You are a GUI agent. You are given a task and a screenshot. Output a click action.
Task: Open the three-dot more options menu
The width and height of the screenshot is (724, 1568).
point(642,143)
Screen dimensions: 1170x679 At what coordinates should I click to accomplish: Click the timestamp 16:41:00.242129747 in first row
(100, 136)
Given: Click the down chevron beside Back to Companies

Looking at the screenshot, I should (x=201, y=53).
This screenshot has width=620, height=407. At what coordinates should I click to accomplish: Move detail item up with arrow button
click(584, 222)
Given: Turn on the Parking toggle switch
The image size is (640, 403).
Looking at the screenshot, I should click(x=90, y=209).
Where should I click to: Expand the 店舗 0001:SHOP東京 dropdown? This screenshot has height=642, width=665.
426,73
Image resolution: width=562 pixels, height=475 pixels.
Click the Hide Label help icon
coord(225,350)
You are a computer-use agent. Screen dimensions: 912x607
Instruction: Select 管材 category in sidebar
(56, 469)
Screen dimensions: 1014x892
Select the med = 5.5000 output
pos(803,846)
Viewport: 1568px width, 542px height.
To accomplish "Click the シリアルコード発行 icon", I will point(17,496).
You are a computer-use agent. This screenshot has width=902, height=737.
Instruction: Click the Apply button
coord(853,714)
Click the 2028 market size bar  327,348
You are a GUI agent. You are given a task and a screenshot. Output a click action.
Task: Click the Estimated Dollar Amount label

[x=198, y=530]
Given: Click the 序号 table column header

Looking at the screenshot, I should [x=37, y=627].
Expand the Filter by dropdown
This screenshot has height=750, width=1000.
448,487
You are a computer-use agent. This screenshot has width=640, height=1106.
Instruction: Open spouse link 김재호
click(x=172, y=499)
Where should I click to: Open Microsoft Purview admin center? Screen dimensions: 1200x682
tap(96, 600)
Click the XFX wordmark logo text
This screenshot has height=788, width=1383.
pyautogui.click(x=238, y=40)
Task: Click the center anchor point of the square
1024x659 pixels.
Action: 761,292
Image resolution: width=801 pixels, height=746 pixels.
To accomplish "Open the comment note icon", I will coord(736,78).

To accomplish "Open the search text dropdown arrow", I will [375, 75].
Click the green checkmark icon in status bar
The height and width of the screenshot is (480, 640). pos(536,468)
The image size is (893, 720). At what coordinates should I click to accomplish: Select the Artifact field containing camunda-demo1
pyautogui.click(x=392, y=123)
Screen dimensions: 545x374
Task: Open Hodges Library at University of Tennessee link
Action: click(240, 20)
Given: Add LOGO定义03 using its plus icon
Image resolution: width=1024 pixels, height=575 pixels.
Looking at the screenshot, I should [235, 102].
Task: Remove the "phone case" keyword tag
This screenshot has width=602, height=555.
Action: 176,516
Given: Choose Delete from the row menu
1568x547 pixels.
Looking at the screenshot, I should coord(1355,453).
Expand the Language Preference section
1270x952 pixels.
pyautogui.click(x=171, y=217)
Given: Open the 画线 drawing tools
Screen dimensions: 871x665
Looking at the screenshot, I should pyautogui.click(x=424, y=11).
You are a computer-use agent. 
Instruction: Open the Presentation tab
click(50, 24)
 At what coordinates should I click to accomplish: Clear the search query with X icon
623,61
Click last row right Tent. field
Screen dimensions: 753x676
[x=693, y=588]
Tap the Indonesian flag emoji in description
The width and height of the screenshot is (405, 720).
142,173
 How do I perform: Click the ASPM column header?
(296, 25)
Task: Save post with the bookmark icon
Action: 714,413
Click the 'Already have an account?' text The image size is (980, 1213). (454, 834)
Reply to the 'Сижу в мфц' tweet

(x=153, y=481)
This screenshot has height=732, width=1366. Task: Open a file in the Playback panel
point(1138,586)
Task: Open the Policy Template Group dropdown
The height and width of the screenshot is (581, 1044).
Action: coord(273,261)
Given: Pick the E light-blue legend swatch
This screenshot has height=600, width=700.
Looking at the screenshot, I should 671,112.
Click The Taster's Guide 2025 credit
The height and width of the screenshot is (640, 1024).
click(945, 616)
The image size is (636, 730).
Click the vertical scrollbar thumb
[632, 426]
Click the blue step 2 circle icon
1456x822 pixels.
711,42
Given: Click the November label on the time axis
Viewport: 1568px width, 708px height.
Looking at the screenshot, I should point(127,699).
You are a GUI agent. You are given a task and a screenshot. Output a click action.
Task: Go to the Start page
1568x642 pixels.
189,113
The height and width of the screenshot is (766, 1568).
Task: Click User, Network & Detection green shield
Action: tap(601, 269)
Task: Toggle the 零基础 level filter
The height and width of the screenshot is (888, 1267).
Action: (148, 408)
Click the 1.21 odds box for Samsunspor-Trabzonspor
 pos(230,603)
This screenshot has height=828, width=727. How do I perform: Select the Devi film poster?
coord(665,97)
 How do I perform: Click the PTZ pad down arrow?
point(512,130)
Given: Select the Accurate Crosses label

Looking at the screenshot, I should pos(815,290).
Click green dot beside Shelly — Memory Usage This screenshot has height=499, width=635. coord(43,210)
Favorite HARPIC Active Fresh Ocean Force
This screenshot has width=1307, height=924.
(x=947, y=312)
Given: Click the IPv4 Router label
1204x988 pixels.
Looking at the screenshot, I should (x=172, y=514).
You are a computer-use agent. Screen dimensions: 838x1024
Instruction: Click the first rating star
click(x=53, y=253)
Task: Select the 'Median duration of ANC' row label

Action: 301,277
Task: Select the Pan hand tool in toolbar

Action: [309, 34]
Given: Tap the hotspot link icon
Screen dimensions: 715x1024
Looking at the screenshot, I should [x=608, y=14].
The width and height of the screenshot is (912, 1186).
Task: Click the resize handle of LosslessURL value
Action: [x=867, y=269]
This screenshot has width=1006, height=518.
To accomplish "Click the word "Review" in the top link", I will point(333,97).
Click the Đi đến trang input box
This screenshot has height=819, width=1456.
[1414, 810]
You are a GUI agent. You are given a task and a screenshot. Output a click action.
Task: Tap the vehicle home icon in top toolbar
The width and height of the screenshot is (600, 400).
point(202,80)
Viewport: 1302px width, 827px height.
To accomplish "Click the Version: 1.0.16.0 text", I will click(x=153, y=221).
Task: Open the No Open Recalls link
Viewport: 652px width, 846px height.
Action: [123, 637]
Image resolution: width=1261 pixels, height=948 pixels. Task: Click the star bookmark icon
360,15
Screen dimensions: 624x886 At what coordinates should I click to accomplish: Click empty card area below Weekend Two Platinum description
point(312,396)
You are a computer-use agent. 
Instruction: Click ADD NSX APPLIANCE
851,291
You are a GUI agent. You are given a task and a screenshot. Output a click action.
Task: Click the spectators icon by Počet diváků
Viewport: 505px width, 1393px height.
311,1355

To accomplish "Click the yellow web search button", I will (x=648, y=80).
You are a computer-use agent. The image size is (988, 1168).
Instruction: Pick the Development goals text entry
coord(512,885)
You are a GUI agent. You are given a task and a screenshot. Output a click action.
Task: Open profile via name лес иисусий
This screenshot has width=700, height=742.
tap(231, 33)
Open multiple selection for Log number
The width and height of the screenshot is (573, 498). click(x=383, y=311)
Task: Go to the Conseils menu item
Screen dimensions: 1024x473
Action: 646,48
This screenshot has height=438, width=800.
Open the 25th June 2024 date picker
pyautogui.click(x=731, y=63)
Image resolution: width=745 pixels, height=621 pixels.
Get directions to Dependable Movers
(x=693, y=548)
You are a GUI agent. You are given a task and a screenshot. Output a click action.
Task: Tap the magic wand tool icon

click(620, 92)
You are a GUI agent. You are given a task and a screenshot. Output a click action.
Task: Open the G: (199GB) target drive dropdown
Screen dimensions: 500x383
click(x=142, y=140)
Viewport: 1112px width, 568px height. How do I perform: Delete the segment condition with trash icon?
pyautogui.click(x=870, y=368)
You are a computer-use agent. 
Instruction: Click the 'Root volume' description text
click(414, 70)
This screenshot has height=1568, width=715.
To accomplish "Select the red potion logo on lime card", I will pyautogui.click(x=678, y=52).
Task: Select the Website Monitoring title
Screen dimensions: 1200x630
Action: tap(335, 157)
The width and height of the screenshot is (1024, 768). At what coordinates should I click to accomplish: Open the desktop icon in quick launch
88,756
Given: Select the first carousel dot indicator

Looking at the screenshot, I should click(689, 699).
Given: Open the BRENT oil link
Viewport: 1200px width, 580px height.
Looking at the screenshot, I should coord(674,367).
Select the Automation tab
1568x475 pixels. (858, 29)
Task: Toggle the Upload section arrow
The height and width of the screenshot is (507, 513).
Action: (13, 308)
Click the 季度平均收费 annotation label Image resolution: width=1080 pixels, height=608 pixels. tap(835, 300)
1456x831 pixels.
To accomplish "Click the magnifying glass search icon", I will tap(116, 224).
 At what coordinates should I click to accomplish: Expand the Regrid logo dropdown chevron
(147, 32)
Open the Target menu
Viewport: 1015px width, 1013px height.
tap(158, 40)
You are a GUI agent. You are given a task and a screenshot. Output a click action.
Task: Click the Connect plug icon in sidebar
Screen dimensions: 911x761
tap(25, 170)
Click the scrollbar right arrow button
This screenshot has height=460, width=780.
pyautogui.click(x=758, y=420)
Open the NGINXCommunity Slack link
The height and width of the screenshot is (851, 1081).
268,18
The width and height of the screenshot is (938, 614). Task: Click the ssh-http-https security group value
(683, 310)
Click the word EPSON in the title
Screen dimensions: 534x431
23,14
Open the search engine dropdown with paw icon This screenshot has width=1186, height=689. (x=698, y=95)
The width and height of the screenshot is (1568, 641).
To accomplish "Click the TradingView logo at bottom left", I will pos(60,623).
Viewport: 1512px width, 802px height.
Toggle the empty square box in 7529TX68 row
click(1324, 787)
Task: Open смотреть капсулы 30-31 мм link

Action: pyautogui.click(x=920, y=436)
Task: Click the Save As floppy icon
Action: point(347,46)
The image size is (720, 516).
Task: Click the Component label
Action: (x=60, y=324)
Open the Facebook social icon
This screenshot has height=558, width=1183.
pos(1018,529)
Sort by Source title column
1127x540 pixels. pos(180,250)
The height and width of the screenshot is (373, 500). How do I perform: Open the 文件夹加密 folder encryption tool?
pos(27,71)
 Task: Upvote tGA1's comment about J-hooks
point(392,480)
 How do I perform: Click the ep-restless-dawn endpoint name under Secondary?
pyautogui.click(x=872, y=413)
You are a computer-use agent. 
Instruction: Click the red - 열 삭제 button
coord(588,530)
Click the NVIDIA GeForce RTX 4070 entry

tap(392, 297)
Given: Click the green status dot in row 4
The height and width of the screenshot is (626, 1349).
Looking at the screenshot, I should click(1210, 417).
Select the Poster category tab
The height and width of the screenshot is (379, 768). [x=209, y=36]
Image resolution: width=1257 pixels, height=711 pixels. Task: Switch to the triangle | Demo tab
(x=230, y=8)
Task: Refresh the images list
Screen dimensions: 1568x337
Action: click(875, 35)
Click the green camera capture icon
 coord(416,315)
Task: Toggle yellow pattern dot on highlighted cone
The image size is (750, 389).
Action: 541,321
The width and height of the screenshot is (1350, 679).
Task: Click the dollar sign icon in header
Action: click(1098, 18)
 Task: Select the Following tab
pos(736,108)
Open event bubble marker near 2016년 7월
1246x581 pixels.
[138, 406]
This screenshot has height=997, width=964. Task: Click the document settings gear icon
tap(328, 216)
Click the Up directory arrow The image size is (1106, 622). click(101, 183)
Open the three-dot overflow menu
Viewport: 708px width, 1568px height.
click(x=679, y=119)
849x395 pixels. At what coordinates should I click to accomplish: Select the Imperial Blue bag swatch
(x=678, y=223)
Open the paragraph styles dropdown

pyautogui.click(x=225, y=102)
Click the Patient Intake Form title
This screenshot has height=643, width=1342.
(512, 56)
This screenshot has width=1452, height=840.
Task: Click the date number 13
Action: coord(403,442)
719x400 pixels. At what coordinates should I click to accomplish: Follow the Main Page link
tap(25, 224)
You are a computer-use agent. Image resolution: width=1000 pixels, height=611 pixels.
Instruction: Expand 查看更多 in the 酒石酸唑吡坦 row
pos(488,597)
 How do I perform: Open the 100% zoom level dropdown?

• WORK REQUEST: Out of the material above, output word for word the line with "The width and height of the screenshot is (1568, 641).", the line with "Task: Toggle yellow", and all lines between them, with nothing else.

• SOLVED EXERCISE:
The width and height of the screenshot is (1568, 641).
To accomplish "Click the TradingView logo at bottom left", I will pos(60,623).
Viewport: 1512px width, 802px height.
Toggle the empty square box in 7529TX68 row
click(1324, 787)
Task: Open смотреть капсулы 30-31 мм link

Action: pyautogui.click(x=920, y=436)
Task: Click the Save As floppy icon
Action: point(347,46)
The image size is (720, 516).
Task: Click the Component label
Action: (x=60, y=324)
Open the Facebook social icon
This screenshot has height=558, width=1183.
pos(1018,529)
Sort by Source title column
1127x540 pixels. pos(180,250)
The height and width of the screenshot is (373, 500). How do I perform: Open the 文件夹加密 folder encryption tool?
pos(27,71)
 Task: Upvote tGA1's comment about J-hooks
point(392,480)
 How do I perform: Click the ep-restless-dawn endpoint name under Secondary?
pyautogui.click(x=872, y=413)
You are a computer-use agent. 
Instruction: Click the red - 열 삭제 button
coord(588,530)
Click the NVIDIA GeForce RTX 4070 entry

tap(392, 297)
Given: Click the green status dot in row 4
The height and width of the screenshot is (626, 1349).
Looking at the screenshot, I should click(1210, 417).
Select the Poster category tab
The height and width of the screenshot is (379, 768). [x=209, y=36]
Image resolution: width=1257 pixels, height=711 pixels. Task: Switch to the triangle | Demo tab
(x=230, y=8)
Task: Refresh the images list
Screen dimensions: 1568x337
Action: click(875, 35)
Click the green camera capture icon
 coord(416,315)
Task: Toggle yellow pattern dot on highlighted cone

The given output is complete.